Texto mostrado:
=====
Para un solitario o solitaria maduros (o jóvenes), no hay mejor garantía de depresión que una salida, sábado a la noche, con un grupo de parejas. Si uno comete la estupidez de aceptar una invitación semejante, deberá resignarse a sufrir toda clase de tormentos.
Solo, en la punta de la mesa, con seguridad, en algún momento de la velada será objeto de un intento chapucero de terapia. Le cuestionarán su exceso de selectividad, lo acusarán de ermitaño y hasta le pasarán factura por ese novio o novia que no fue capaz de olvidar.
Ellos, felices, con espíritu de superioridad hasta se atreverán a darle consejos. No importa que su último levante se haya producido hace 30 años, o que su cónyuge sea su primera y única pareja. Igual los consejos (ridículos, desubicados, incoherentes) estarán ahí para dar testimonio de nuestra inmadurez.
Y uno sabe que no está solo por exquisito o mal llevado. Uno está solo porque nadie le da ni la hora. El teléfono de casa no suena jamás y cuando suena, es para ofrecernos una nueva tarjeta de crédito.
¿La venganza íntima? Comprobar (por favor, nunca lo digan) que lo que les preocupa no es tanto nuestra soledad como la libertad que tenemos. Mirar la televisión hasta cualquier hora, comer lo que se nos canta y dejar hecho un desastre el baño porque, total, nadie lo va a usar después. Y lo peor: estar disponibles para cualquier aventura que se nos presente. Consuelo de tontos, sí, pero también una herramienta interior para no desmoronarnos a la vista de parejas bien establecidas.
La próxima vez, diga que está enfermo.
=====
Material de origen:
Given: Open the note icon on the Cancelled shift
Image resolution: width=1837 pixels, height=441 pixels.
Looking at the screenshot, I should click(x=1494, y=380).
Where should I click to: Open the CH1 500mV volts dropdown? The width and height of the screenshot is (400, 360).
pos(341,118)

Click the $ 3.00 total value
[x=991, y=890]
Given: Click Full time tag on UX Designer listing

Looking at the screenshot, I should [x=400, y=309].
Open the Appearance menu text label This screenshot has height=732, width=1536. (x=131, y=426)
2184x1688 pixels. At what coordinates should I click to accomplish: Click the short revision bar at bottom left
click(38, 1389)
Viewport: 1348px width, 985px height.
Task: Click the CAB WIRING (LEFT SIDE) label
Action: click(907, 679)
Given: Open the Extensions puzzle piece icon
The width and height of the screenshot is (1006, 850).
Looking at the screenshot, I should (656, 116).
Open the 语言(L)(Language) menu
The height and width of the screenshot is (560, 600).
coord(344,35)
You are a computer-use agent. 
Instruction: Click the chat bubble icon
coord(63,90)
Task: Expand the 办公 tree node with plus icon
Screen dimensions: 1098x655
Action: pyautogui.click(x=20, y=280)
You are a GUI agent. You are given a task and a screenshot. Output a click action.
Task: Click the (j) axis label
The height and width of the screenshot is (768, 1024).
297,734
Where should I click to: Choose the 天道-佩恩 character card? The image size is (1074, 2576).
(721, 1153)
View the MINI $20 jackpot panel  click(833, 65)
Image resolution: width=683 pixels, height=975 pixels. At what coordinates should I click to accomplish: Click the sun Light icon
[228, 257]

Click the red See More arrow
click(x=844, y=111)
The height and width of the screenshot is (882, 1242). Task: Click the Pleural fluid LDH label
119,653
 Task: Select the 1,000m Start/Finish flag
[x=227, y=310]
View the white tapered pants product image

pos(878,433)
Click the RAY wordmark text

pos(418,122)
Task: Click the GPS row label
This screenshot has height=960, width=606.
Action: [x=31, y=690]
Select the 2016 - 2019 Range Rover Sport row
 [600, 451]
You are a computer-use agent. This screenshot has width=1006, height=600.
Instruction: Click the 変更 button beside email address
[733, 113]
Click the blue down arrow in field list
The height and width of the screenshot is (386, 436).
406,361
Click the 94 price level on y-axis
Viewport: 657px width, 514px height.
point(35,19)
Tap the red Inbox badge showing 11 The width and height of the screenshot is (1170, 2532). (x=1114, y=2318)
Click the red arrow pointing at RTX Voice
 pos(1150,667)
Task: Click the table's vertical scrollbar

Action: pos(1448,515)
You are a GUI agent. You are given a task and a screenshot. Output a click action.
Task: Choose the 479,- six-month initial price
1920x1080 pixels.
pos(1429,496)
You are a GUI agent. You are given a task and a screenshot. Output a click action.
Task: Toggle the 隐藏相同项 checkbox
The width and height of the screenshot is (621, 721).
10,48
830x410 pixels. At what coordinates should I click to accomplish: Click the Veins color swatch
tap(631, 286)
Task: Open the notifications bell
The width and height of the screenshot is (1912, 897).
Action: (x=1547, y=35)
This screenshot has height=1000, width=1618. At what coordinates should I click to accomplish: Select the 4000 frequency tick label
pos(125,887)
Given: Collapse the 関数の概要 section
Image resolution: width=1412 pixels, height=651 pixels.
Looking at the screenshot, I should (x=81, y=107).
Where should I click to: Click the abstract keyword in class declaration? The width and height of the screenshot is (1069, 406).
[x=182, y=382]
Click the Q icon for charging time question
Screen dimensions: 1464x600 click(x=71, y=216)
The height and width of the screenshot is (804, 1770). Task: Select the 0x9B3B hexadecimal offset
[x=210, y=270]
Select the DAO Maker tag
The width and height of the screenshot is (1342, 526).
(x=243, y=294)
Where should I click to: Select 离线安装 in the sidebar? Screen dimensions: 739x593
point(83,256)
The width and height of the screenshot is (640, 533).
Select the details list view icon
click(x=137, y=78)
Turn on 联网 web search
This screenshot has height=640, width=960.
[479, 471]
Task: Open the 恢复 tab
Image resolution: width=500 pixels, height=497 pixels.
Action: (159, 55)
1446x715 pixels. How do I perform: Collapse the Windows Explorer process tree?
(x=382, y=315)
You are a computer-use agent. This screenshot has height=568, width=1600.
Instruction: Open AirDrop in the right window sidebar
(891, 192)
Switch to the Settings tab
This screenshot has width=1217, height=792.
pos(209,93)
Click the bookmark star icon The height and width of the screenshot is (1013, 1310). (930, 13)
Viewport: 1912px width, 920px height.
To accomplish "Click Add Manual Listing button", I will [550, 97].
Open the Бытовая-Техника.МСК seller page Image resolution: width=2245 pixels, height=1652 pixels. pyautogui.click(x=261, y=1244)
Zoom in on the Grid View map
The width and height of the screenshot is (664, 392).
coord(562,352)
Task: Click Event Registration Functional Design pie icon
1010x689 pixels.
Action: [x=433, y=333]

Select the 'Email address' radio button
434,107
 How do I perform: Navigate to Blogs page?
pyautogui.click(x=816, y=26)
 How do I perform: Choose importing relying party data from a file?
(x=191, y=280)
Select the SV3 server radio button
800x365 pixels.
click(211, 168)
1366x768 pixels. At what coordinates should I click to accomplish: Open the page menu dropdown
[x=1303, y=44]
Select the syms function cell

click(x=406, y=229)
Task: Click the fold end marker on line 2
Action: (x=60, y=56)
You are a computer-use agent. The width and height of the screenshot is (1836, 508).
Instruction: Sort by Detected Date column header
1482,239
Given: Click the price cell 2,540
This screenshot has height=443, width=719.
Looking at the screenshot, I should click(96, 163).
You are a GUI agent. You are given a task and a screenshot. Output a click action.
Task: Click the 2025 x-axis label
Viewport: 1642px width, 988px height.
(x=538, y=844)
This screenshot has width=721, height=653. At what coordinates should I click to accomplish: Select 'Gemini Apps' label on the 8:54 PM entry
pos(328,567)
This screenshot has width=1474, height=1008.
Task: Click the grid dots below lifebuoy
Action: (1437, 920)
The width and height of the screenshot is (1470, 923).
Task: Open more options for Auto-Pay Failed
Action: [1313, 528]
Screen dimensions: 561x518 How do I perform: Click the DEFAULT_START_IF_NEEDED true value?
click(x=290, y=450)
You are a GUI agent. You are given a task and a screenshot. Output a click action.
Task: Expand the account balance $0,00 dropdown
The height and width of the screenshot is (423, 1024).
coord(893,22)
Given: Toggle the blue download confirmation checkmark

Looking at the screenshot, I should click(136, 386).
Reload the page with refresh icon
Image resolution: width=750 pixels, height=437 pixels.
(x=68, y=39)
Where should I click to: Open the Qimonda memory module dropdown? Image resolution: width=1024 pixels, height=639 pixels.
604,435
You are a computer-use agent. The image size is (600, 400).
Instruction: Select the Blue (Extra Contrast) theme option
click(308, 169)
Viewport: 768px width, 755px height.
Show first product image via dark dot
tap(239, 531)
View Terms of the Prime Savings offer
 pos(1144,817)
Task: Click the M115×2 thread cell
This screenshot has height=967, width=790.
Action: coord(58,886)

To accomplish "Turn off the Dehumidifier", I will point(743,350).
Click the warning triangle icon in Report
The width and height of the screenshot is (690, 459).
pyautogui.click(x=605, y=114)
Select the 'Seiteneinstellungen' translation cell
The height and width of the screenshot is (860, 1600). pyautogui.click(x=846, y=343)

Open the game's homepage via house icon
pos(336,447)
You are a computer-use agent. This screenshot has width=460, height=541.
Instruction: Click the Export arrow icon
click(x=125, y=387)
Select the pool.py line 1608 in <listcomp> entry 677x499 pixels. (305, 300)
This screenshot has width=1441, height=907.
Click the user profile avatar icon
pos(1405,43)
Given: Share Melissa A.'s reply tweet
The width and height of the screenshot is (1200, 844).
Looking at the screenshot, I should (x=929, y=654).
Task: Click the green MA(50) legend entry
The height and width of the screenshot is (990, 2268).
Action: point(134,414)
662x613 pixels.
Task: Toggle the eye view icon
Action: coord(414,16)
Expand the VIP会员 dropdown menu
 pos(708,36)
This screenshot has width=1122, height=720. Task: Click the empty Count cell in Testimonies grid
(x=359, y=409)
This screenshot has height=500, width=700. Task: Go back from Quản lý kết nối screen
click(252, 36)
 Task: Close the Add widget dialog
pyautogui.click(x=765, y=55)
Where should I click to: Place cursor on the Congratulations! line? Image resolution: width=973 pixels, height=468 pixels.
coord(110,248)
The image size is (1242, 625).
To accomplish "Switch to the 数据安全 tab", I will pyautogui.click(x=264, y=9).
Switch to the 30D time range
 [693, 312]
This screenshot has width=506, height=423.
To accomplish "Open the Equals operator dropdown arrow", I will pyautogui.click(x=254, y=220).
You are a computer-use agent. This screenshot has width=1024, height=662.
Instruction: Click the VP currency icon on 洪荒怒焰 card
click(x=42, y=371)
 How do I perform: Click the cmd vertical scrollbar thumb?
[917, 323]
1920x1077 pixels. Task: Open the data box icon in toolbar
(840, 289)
=====
Trabajo por realizar:
1 – Enumera los adjetivos que el texto sobre la soledad entre parejas aplica, entre paréntesis, a los consejos que dan las parejas.
2 – Reproduce del texto sobre la soledad entre parejas el fragmento comprendido entre "Y uno sabe que" y "que está enfermo.", ambos incluidos.

Respuestas:
1 – ridículos, desubicados, incoherentes

2 –
Y uno sabe que no está solo por exquisito o mal llevado. Uno está solo porque nadie le da ni la hora. El teléfono de casa no suena jamás y cuando suena, es para ofrecernos una nueva tarjeta de crédito.
¿La venganza íntima? Comprobar (por favor, nunca lo digan) que lo que les preocupa no es tanto nuestra soledad como la libertad que tenemos. Mirar la televisión hasta cualquier hora, comer lo que se nos canta y dejar hecho un desastre el baño porque, total, nadie lo va a usar después. Y lo peor: estar disponibles para cualquier aventura que se nos presente. Consuelo de tontos, sí, pero también una herramienta interior para no desmoronarnos a la vista de parejas bien establecidas.
La próxima vez, diga que está enfermo.